The SEC is conducting a preliminary review of volatile trading in TVIX, which lost 60% of its value the past week and had about $700 million before the sell-off, The Wall Street Journal reports.
“Seemingly out of nowhere on March 22, the share price for the ETN went into a free fall, losing 29% on its way down to $10.20. That evening, Credit Suisse announced it would issue new shares of the ETN on a limited basis, raising eyebrows among traders who wondered if word of the move leaked out,” the newspaper reported. [TVIX Fallout Lingers for Volatility Products, ETNs]
Credit Suisse, the issuer for TVIX, temporarily suspended the creation of new shares last month. The ETN traded at a premium based on demand that surged as high as 90% last week before the dramatic pullback.
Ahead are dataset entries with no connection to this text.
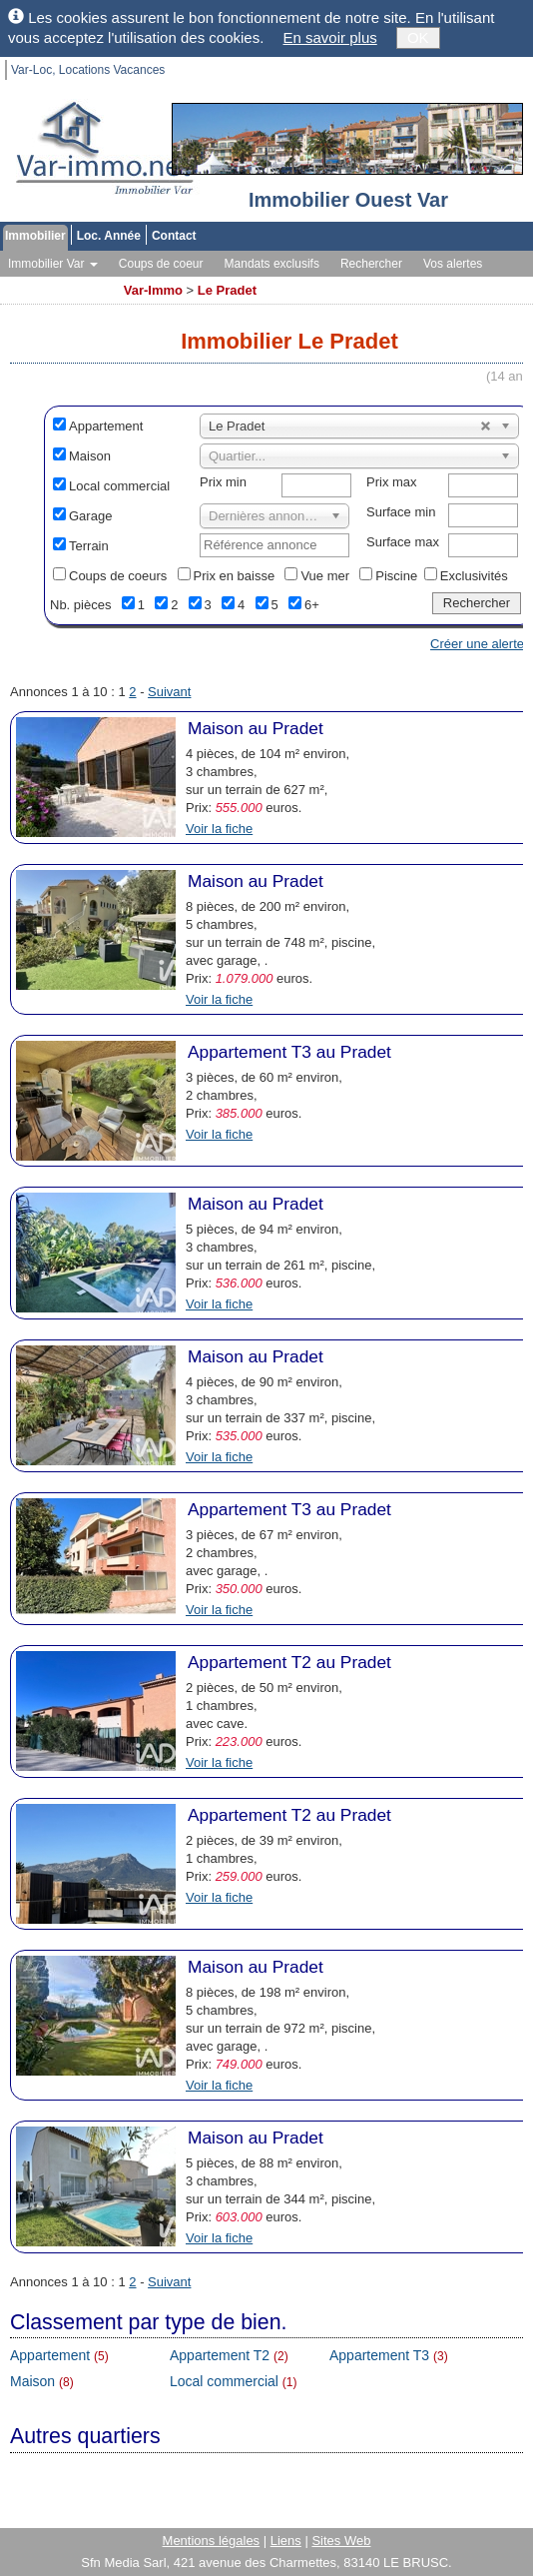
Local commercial (119, 485)
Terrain (89, 545)
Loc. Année (109, 236)
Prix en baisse (234, 575)
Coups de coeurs (118, 575)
“The price swings in the VelocityShares ETN highlight the risk posed by disruptions in supply and demand of the notes. Because the notes are normally pegged to underlying assets such as stocks, bonds and indexes, sponsors can create or redeem shares to offset price distortions caused when investors buy and sell them,” Bloomberg News reported.
Massachusetts’s securities regulator said it is also looking into what happened with TVIX, according to a Dow Jones story Thursday afternoon.
The regulator is seeking information on what time Credit Suisse filed its media release with the Securities and Exchange Commission on its plans to reopen issuance of TVIX beginning on March 23 and who was involved in making that decision, the newswire reported.